Die vier Phasen edler Einsicht sind eine Beschreibung von Phasen des Erwachens aus der Theravada-Tradition.

Eintreten in den Strom

„Das erste Stadium wird das »Eintreten in den Strom« genannt. Dieser Eintritt findet statt, wenn man einen ersten Geschmack von der Bedingungslosigkeit der Erleuchtung erhalten hat, eine persönliche Unabhängigkeit von allen wechselnden Bedingungen der Welt.
Wie Satori oder Kensho (ein großes Erwachen) im Zen, bringt der Eintritt in den Strom einen atemberaubenden Bewusstseinswandel mit sich. Bei dieser ersten Erleuchtungserfahrung wird durch die eigene zeitlose Mitte das separate Ich als Illusion durchschaut und in der Stille des Nirwana die Identifikation mit dem Körper und der Erinnerung aufgegeben. Dies führt zu einer bleibenden Änderung der Weltsicht, und der Strom dieses neuen Bewusstseins führt zu einer immer größeren Unabhängigkeit, so gewiss, wie ein reißender Strom ein Blatt ins Meer transportiert.
Doch selbst nach dieser Erkenntnis der Wahrheit bleibt einem eine weitere Reinigung nicht erspart, sagen die Älteren, denn zur lebendigen Umsetzung dieser neuen Einsicht muss der Charakter transformiert werden.“ (Kornfield, Jack (2010) :140)

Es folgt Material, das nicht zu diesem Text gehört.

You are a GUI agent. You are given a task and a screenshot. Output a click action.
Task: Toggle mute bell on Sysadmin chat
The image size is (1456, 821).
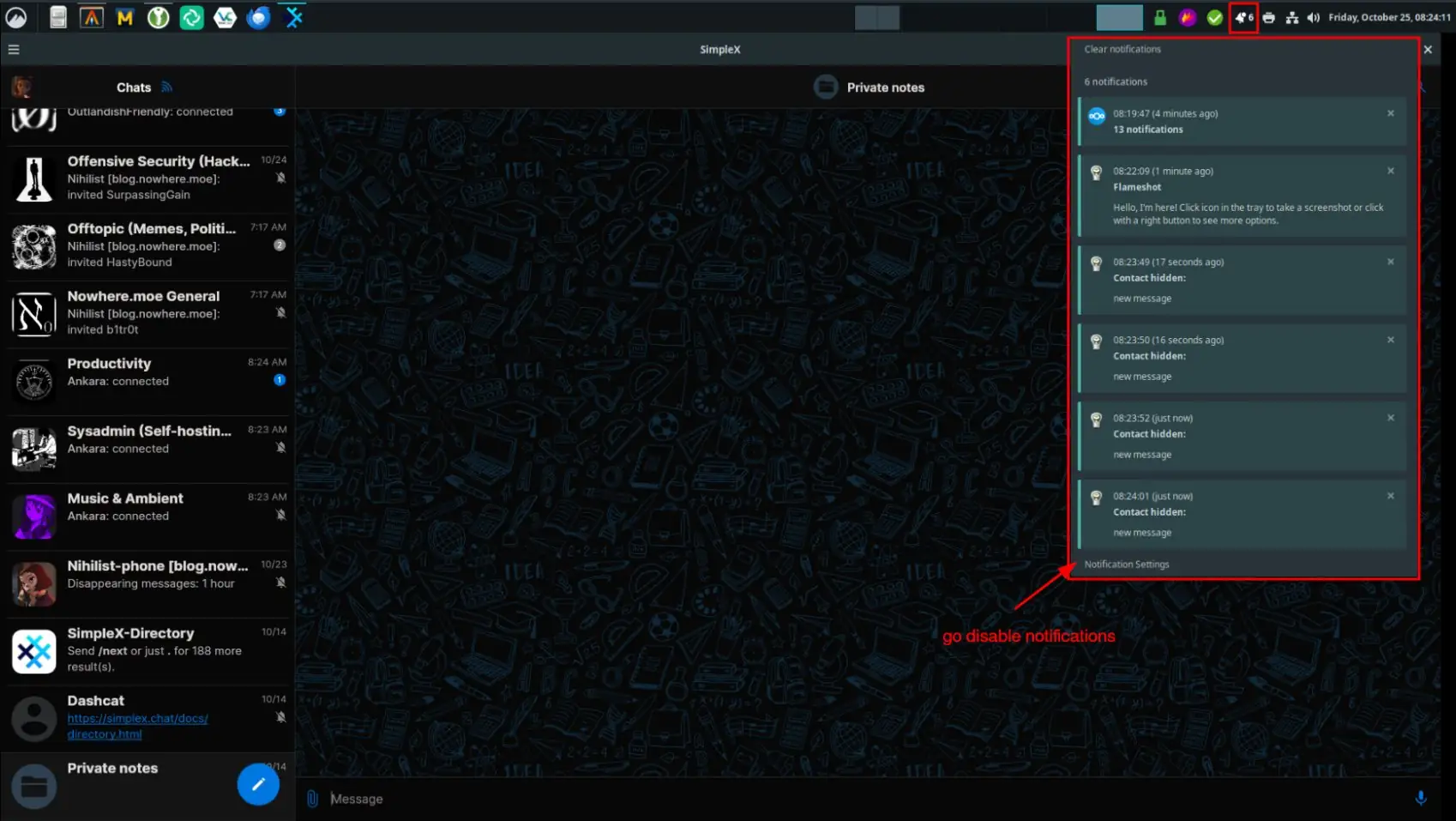(x=280, y=448)
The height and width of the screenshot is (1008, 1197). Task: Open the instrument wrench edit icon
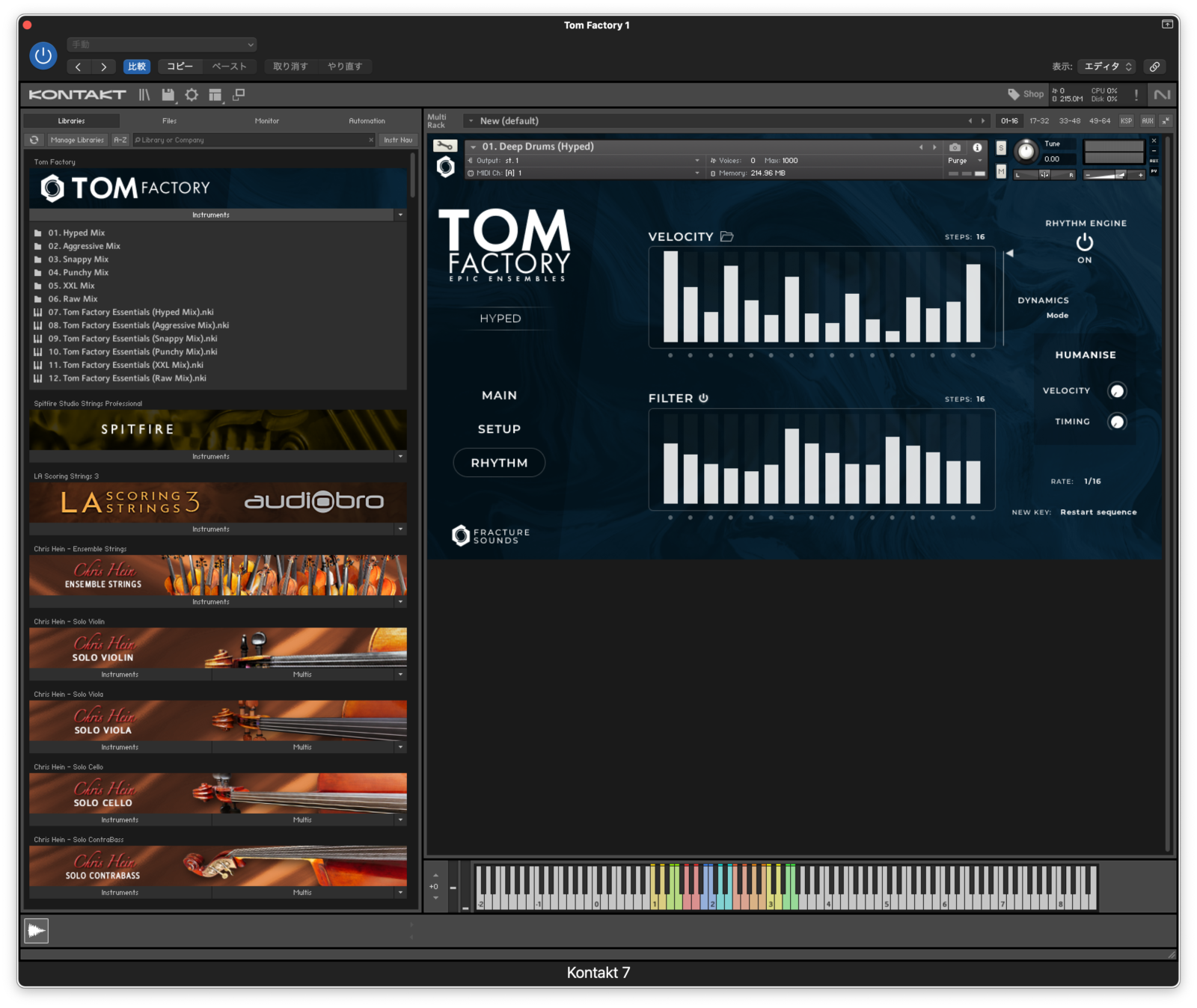(444, 147)
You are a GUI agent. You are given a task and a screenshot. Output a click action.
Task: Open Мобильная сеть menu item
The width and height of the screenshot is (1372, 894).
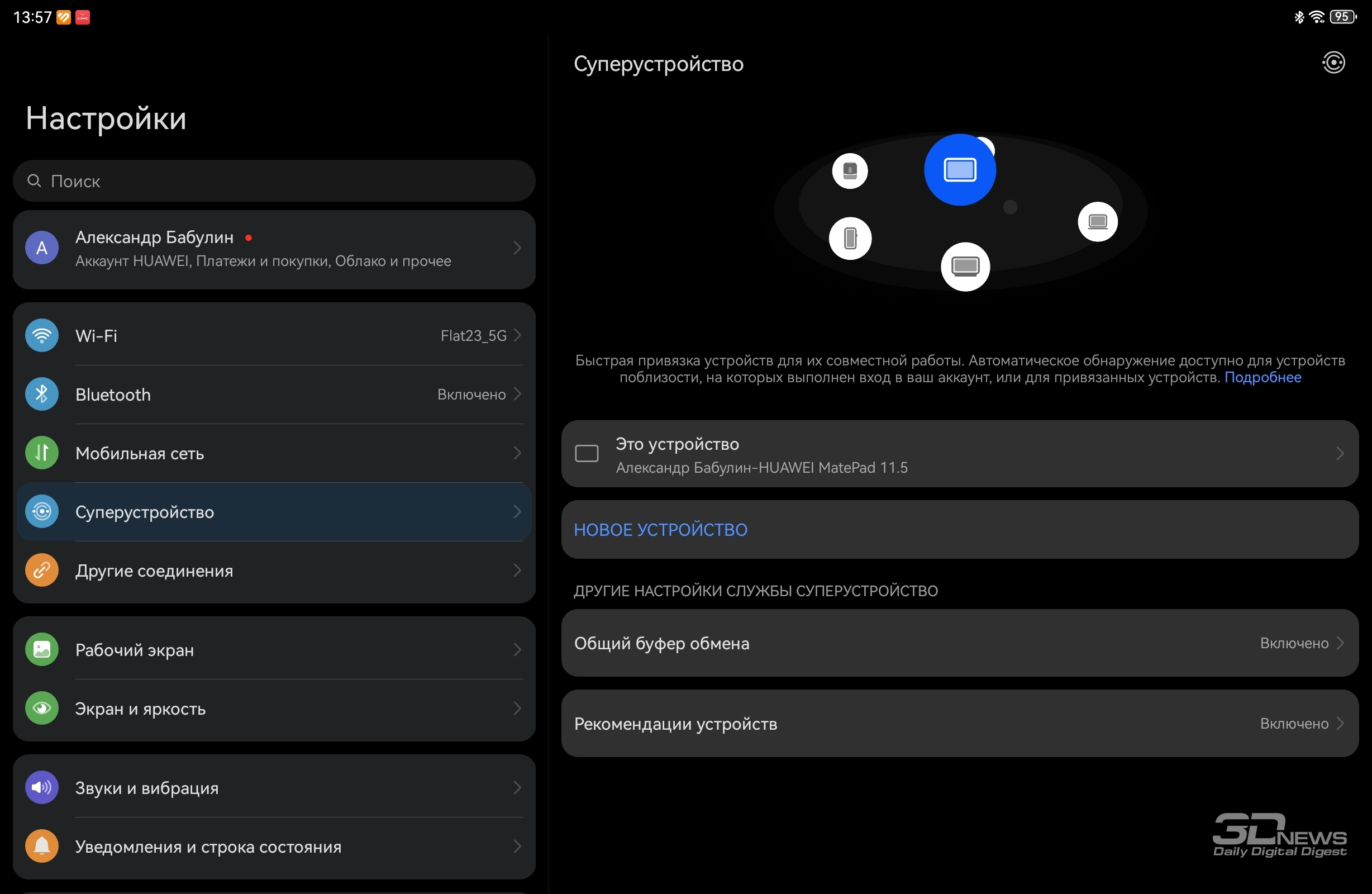coord(274,453)
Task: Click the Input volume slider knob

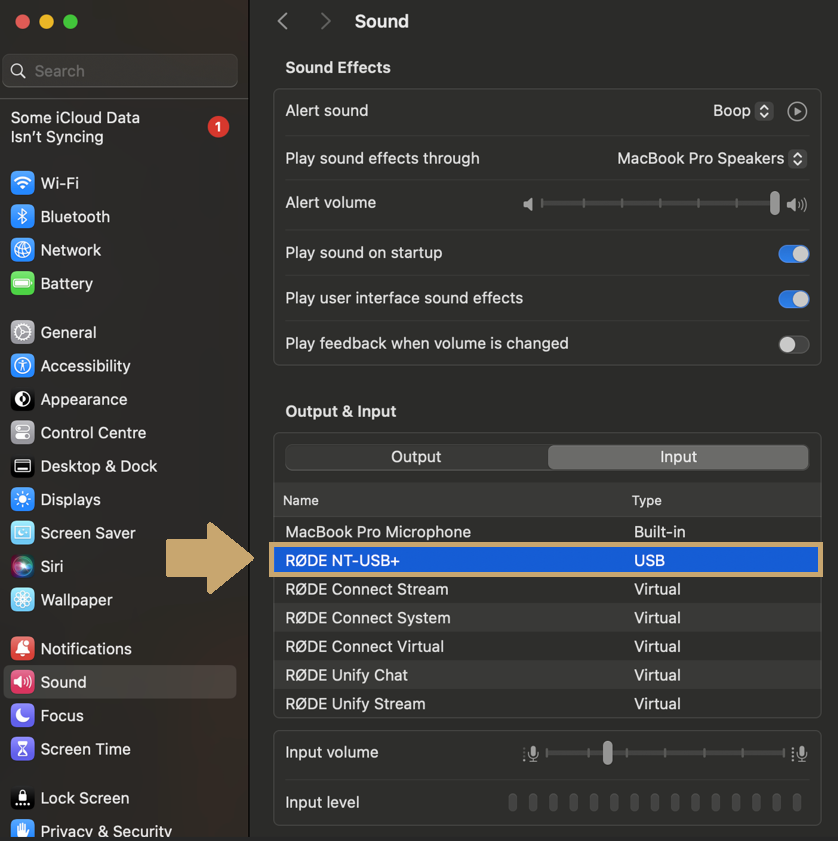Action: click(x=607, y=753)
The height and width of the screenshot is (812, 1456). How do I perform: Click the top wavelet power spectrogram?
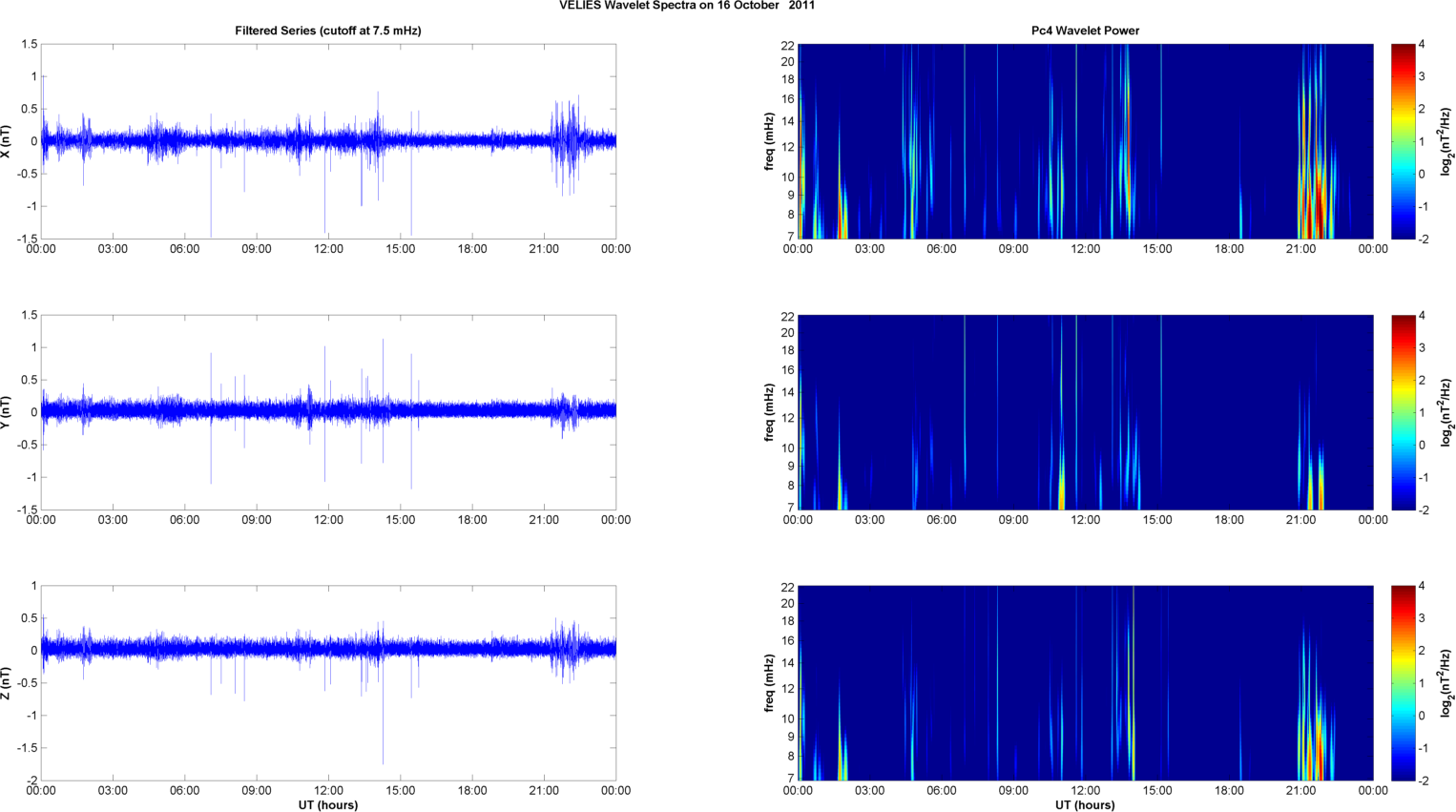coord(1085,141)

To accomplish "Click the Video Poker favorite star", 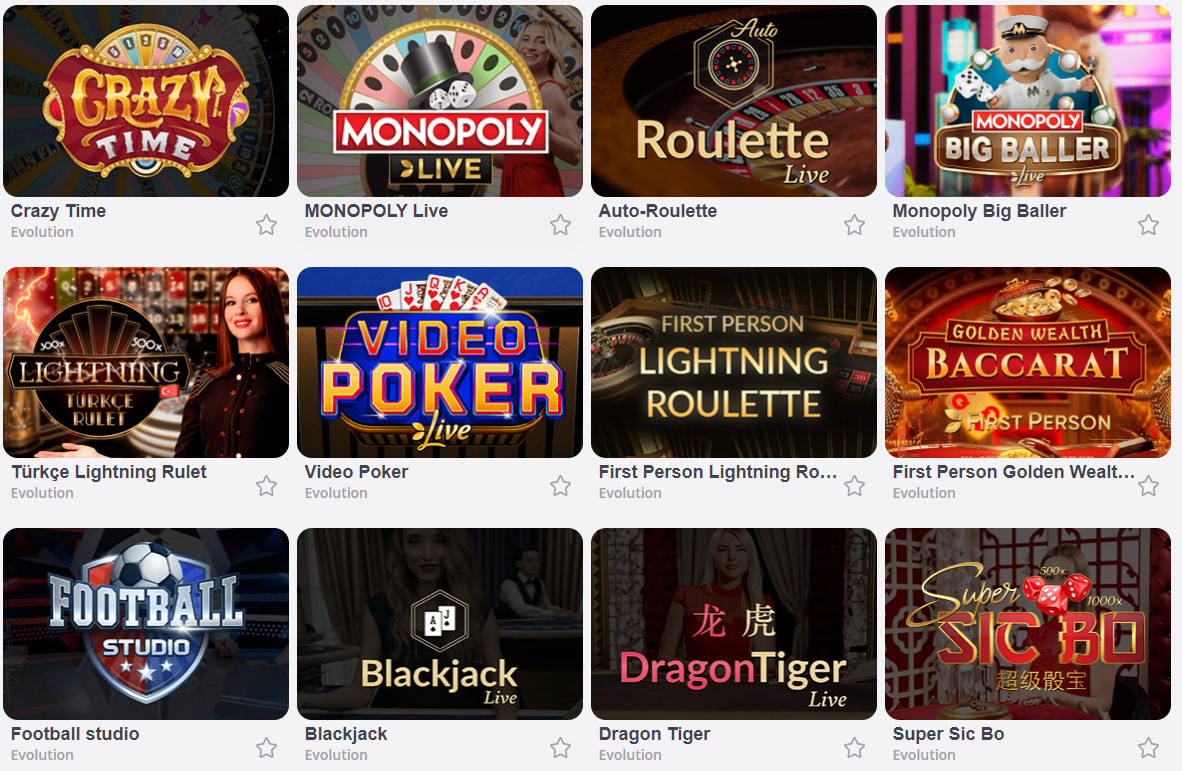I will (560, 486).
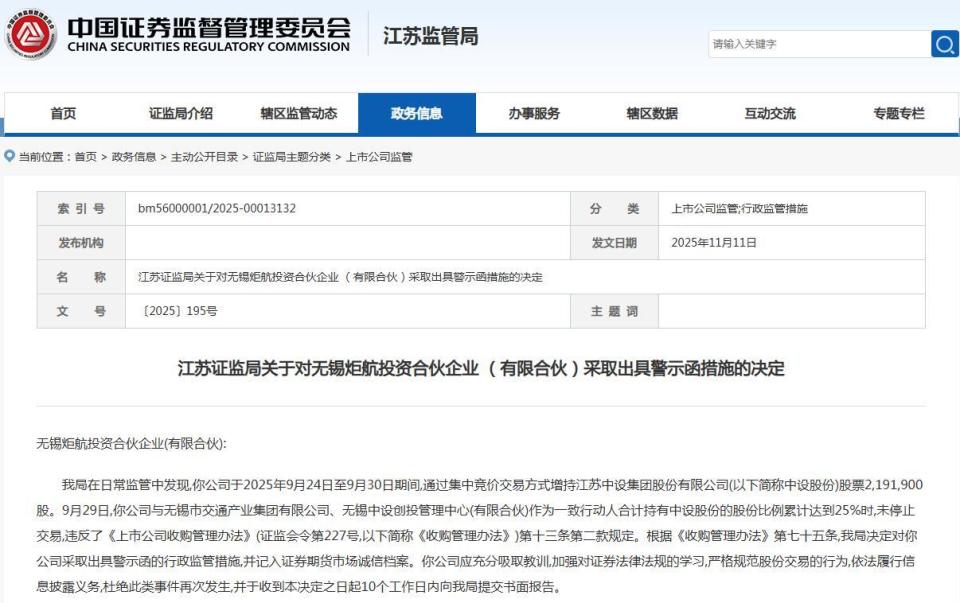The height and width of the screenshot is (603, 960).
Task: Click the 中国证券监督管理委员会 header title
Action: pos(211,26)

„Buddha sagte, dass ein Mensch, der den Stromeintritt verwirklicht hat (die Pali-Bezeichnung dafür ist Sotàpanna) höchstens noch sieben Mal wiedergeboren wird.  Darum möchten viele Buddhisten in diesem Leben mindestens den Stromeintritt erreichen.  Hat ein Mensch den Wunsch, in diesem Leben den Stromeintritt zu erreichen, dann besteht die Gefahr der Selbsttäuschung, dass Erlebnisse als Stromeintritt angesehen werden, die in Wirklichkeit nichts damit zu tun haben.  Wenn jemand die Tugendregeln nicht mehr übertritt, dann meinen manche schon, ein solcher Mensch müsse den Stromeintritt erreicht haben.  Manchmal werden tiefe meditative Zustände oder ungewöhnliche Erfahrungen angesehen als Stromeintritt.“ (Akincano in Kulbarz, Vimalo (2013):389)

Rückkehr des Alten

„So folgt nach dem Eintritt in den Strom die zweite Phase, die »Rückkehr des Alten«. Im Verlauf dieser Phase, die oft viele Jahre dauert, erkennt und überwindet man seine gröbsten Arten des Besitzergreifens und des Abscheus, durch die man sich immer wieder sein begrenztes, geängstigtes Ichbewusstsein aufbaut. Dazu ist die stete und aufrichtige Konfrontation mit dem Leiden nötig, das sich aus der Identifikation mit Ansichten, Normen, Ängsten und Idealen ergibt. Sobald diese menschlichen Zwänge durchschaut sind, verlieren sie die Macht über uns. All das führt schließlich zu einer großen Einsicht, bei der die ausgeprägtesten Formen der Gier, Wut und Angst von einem abfallen. Man hat das Ende der zweiten Phase erreicht.“ (Kornfield, Jack (2010):140)

Keine Rückkehr

„Die dritte Phase nennen die Älteren »Keine Rückkehr«. In ihr befreit man sich unwiderruflich von jeder verbliebenen Identifikation, so dass man sich endgültig nie mehr in Wut, Gier und Angst verliert. Die wenigen, die an diesen Punkt kommen, erreiChen ihn durch unerschütterliche Geduld und Anspruchslosigkeit. Mit wachsender Einsicht in die Leere werden schließlich auch kleinste Regungen des Festhaltens bewusst und überwunden, sobald sie auftreten. In dieser Phase sind wir frei und gegenwärtig und das Herz ist kaum mehr aus der Ruhe zu bringen.“ (Kornfield, Jack (2010) :141)

Großes Erwachen

„Schließlich folgt die vierte und außergewöhnlichste Phase, »Großes Erwachen« genannt, in der die letzten Spuren subtilen Anhaftens — selbst an der Freude, an der Unabhängigkeit und der Meditation — verschwinden. Nun gibt es nicht mehr die geringste Ich-Identifikation und damit auch keine das reine Sein verhüllenden Spuren des Stolzes, des Urteils, der Ruhelosigkeit und der Trennung mehr. Der Glanz unserer reinen Natur strahlt ungehindert durch unser Leben.“ (Kornfield 2010:141)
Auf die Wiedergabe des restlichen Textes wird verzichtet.